Set exercise: Reproduce word for word every line from the one containing "Click the Zoom Out magnifier icon" down to the end of the records, including both of those ends.

[BEGIN Dataset extract]

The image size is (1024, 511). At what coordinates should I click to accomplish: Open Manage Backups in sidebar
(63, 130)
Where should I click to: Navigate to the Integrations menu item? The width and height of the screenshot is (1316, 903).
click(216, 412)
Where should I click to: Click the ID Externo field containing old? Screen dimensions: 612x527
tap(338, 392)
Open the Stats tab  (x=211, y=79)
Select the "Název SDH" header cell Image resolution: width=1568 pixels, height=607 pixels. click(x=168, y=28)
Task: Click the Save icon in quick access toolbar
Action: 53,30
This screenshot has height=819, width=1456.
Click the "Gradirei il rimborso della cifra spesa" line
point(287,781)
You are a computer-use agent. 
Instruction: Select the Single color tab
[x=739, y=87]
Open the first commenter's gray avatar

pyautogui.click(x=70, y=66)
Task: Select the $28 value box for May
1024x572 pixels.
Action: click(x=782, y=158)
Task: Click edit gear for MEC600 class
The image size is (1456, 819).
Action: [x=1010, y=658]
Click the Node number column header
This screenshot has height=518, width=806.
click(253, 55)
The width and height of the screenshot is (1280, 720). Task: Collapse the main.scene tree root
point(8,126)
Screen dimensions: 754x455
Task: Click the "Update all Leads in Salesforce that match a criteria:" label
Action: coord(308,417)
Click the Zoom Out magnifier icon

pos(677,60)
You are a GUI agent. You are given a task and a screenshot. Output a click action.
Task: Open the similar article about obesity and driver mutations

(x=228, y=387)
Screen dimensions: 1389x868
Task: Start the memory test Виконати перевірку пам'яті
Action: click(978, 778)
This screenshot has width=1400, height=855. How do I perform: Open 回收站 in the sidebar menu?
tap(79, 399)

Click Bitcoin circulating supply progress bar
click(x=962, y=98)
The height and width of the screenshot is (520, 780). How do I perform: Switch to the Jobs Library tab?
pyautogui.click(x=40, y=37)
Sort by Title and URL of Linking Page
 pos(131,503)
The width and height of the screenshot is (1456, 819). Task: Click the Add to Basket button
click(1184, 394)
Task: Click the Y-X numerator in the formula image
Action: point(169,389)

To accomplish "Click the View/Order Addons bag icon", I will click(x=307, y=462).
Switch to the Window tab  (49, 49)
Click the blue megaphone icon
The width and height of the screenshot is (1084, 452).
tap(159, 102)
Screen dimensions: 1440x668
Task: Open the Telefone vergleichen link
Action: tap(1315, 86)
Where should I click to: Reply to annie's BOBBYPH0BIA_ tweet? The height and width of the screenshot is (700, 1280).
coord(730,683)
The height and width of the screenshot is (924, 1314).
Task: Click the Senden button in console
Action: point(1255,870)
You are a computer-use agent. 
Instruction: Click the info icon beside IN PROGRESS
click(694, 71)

[END Dataset extract]

Full solution:
Click the Zoom Out magnifier icon

pos(677,60)
You are a GUI agent. You are given a task and a screenshot. Output a click action.
Task: Open the similar article about obesity and driver mutations

(x=228, y=387)
Screen dimensions: 1389x868
Task: Start the memory test Виконати перевірку пам'яті
Action: click(978, 778)
This screenshot has width=1400, height=855. How do I perform: Open 回收站 in the sidebar menu?
tap(79, 399)

Click Bitcoin circulating supply progress bar
click(x=962, y=98)
The height and width of the screenshot is (520, 780). How do I perform: Switch to the Jobs Library tab?
pyautogui.click(x=40, y=37)
Sort by Title and URL of Linking Page
 pos(131,503)
The width and height of the screenshot is (1456, 819). Task: Click the Add to Basket button
click(1184, 394)
Task: Click the Y-X numerator in the formula image
Action: point(169,389)

To accomplish "Click the View/Order Addons bag icon", I will click(x=307, y=462).
Switch to the Window tab  (49, 49)
Click the blue megaphone icon
The width and height of the screenshot is (1084, 452).
tap(159, 102)
Screen dimensions: 1440x668
Task: Open the Telefone vergleichen link
Action: tap(1315, 86)
Where should I click to: Reply to annie's BOBBYPH0BIA_ tweet? The height and width of the screenshot is (700, 1280).
coord(730,683)
The height and width of the screenshot is (924, 1314).
Task: Click the Senden button in console
Action: point(1255,870)
You are a computer-use agent. 
Instruction: Click the info icon beside IN PROGRESS
click(694, 71)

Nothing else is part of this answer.